So about writing an entry a day, everyday until my birthday... I guess I lied :/
Really, I just didn't have anything to talk about.
That, and I wanted to finish my Woody Allens first so that I could have a show and tell
For those who I haven't complained to, my Woody Allens are two low reliefs made out of matteboard, cut and painted to look like Woody Allen. They're for my final project in design and they have been the bane of my existence for the past two weeks...mainly because I'm lazy. Well, I finally finished both of them tonight, and even though it's not my best work, I'm just glad to say they're done.
I'd like to introduce you all to Misters Monochromatic Allen and Complimentary Allen:
The one on the left is made with complimentary colors: Yellow and purple, red and green, orange and blue, etc
The one on the right is monochromatic, even though it doesn't look like it. The base color was what the tube of paint called "Flesh" but I think the person whose flesh it was supposed to match was George Hamilton's because it came out waaaay too orange.
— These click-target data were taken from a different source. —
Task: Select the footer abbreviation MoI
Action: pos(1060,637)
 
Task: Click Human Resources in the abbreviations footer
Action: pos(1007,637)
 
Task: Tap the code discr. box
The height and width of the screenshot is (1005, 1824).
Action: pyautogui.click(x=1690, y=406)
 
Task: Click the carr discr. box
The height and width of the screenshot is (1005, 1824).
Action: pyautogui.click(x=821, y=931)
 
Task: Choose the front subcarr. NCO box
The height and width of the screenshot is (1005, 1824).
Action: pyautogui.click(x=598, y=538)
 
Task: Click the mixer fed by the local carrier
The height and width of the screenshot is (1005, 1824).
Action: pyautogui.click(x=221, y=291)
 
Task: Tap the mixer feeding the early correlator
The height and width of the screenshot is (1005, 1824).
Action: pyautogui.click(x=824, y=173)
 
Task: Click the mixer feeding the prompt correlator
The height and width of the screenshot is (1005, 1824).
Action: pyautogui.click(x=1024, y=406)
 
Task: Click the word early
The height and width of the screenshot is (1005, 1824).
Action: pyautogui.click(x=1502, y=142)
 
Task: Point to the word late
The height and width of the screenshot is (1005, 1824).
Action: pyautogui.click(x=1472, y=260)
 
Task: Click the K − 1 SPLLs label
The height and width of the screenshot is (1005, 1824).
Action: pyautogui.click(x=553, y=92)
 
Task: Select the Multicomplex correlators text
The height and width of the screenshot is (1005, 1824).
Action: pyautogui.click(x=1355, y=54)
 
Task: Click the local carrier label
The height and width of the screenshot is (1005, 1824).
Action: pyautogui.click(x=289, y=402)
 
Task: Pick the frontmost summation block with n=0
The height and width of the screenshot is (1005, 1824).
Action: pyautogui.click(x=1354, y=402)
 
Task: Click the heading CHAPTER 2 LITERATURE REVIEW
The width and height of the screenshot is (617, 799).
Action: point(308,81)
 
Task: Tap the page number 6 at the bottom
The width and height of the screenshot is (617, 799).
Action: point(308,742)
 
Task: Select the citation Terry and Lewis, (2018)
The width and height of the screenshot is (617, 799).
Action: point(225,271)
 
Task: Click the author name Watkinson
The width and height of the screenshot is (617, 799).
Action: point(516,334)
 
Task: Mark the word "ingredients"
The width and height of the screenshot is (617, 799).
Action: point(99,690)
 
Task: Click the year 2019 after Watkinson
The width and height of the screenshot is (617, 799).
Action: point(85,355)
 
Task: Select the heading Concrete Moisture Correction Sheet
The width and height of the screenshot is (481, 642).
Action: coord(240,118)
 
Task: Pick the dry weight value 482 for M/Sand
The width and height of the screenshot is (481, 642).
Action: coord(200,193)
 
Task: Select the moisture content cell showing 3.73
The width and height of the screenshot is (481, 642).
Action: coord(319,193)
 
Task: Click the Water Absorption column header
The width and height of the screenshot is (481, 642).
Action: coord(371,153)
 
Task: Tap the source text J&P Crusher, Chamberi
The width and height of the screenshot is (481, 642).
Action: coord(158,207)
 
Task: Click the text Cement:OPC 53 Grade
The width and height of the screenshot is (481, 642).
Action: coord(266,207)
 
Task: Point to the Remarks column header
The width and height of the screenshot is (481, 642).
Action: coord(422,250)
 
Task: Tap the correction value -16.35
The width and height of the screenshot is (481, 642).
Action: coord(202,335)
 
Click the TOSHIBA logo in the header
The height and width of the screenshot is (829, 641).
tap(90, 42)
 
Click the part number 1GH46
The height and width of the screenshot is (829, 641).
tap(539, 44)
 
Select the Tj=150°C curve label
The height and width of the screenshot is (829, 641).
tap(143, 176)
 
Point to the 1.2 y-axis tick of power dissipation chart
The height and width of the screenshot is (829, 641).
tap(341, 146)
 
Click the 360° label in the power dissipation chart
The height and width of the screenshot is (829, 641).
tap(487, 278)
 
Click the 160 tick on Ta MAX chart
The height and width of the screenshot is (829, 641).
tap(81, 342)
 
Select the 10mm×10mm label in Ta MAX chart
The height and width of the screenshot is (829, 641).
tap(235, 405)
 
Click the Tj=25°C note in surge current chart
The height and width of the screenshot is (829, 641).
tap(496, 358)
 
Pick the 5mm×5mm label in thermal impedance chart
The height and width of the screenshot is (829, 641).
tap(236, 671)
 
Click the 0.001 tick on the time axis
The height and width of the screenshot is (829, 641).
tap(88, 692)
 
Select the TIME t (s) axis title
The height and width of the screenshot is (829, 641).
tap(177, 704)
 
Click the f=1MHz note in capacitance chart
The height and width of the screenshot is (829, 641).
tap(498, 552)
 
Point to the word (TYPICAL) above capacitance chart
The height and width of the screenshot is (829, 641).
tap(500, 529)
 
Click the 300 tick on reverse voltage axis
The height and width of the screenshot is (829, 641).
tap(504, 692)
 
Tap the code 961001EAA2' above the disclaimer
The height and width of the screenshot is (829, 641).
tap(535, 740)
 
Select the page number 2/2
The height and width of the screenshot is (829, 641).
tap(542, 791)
Ba doom chhh. Get it? Eh? Eh? :D
Anyway, everything else is going pretty okay. Well, kind of, not really. I still don't have a job, and I still don't really talk to anyone. And I failed that stupid art history class. Which is really embarrassing, because who fails an art history class? But the cool thing is that I get to retake it in the summer with the badass Dr. Schultz who I had last semester, and who I was pretty teacher's pet-ish with. She's so much fun, and I'm positive that I'll pass the class with at least a high B if she's my professor.
But until then, I'm stuck feeling guilty about my failed class until summer 2 rolls around.
I decided to take summer 2 instead of both summer 1 and 2 because I was supposed to be going on vacation in June. I mean, I still kind of am, but it's only for a weekend to Tucson. The original plan was that my family and my guy were going to go to Tucson to say hi to my aunt and her boyfriend and his kiddos for a few days. Then Derick and I would take off somewhere grand and exciting, and have loads of fun, and make memories and whatever. But of course, that fell though so now it's just me, my family, and some more southwestern desert :/ Don't get me wrong, I love my family and the southwestern desert, but I would've loved escaping to somewhere new with the mister.
On the bright side, I bought a new dress. It's from ModCloth which is a bit ambitious for someone who is currently unemployed, but whatever, I thought it was cute, AND I get to wear it to my friends "wedding" where the bridesmaids have to wear red. (I'm a bridesmaid.)
By the way, is it just me, or is everyone either getting engaged, married, or pregnant? Like it's crazy how many people I'm seeing who are putting up sonograms as their profile pictures. Not that it's a bad thing at all. It's just amazing to me that everyone is moving forward with their lives. And it kind of stings too, because I'm sitting here jobless and frustrated and all of these really good things are happening to everyone around me. Oh well, maybe I just have to wait for my good stuff to happen, right?
Well, I guess I'll write a bit more tomorrow :)
I mean it this time
Wish me luck on my History final and my Design critique!
And I'll wish you luck on whatever it is that you need luck for :)
P.S. Thinking about getting a job at Victoria's Secret. Thoughts?